(Dataset excerpt)
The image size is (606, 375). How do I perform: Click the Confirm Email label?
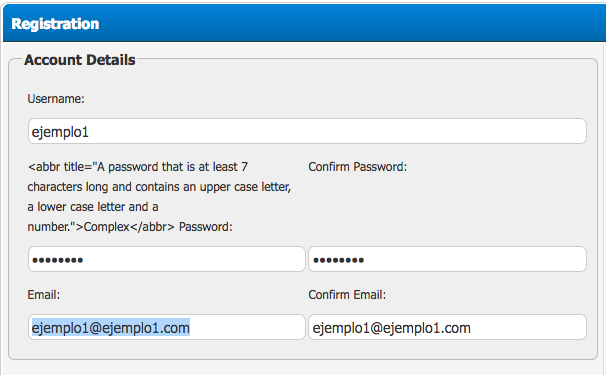347,295
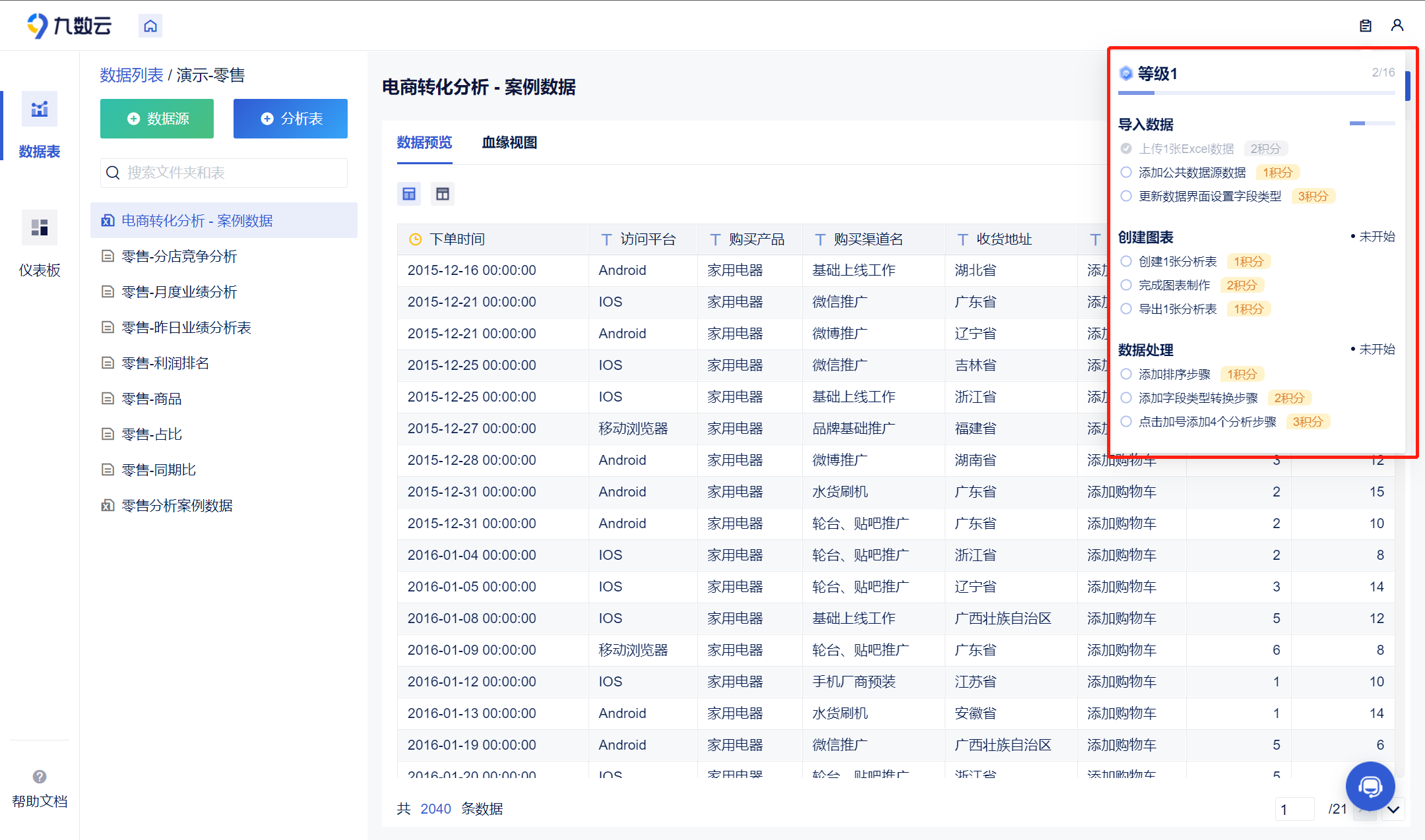Open the customer service chat bubble
This screenshot has height=840, width=1425.
[1370, 786]
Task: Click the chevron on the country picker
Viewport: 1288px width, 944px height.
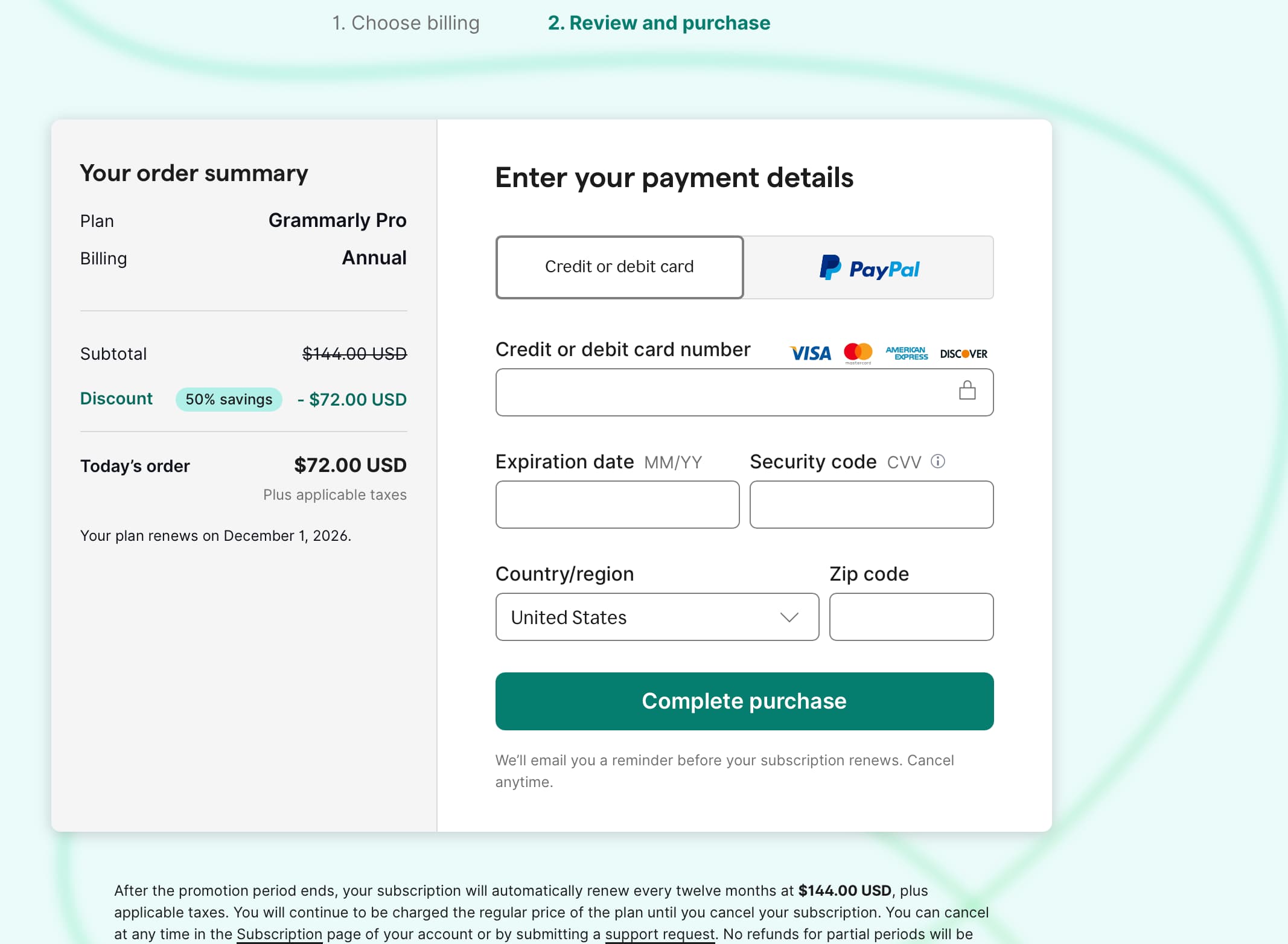Action: click(789, 617)
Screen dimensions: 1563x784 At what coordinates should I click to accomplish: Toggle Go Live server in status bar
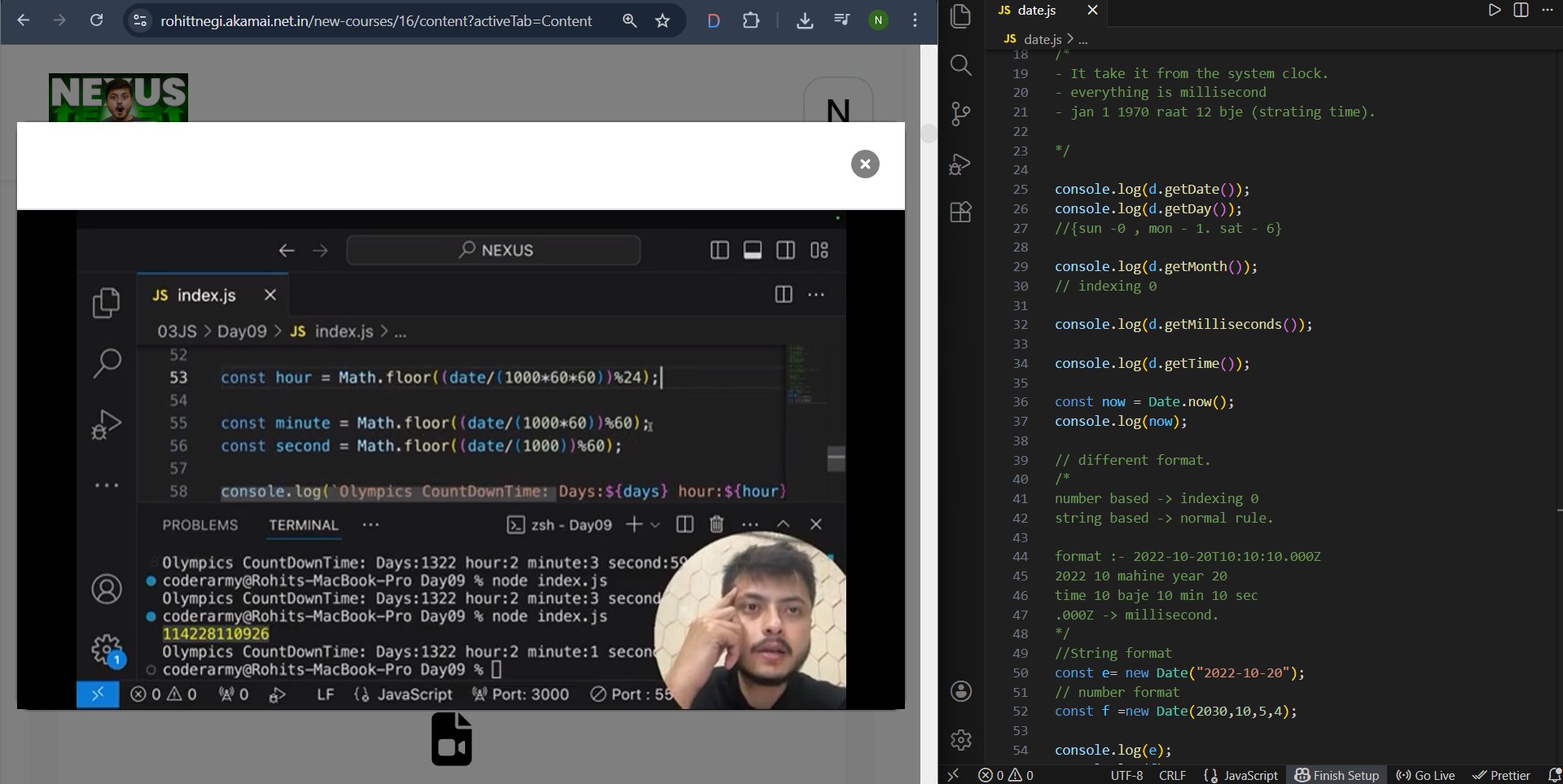coord(1425,775)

● STATED PROBLEM: Extract each line of the records above that contains the word "width".

● OUTPUT FOR THIS TASK:
This screenshot has height=840, width=1425.
Viewport: 1288px width, 944px height.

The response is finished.